*** Given records ***

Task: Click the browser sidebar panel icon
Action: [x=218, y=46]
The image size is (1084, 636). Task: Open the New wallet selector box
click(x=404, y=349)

***
*** Given records ***

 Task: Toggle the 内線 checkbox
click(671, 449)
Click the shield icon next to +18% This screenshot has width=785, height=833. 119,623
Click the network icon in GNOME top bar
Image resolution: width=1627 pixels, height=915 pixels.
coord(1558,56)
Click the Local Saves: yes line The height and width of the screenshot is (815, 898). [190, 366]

***

### Written problem
Please restate the items beginning at the line that has "Click the shield" and stopping after the line that has "Click the Local". Leave the requests as they are, but rescale every coordinate in the answers by multiplying it by 1.65 and rounding to a whole number, with halves rounded up, and give only those lines.

### Result of this exercise
Click the shield icon next to +18% This screenshot has width=785, height=833. 196,1028
Click the network icon in GNOME top bar
Image resolution: width=1627 pixels, height=915 pixels.
coord(2571,92)
Click the Local Saves: yes line The height and width of the screenshot is (815, 898). [314, 604]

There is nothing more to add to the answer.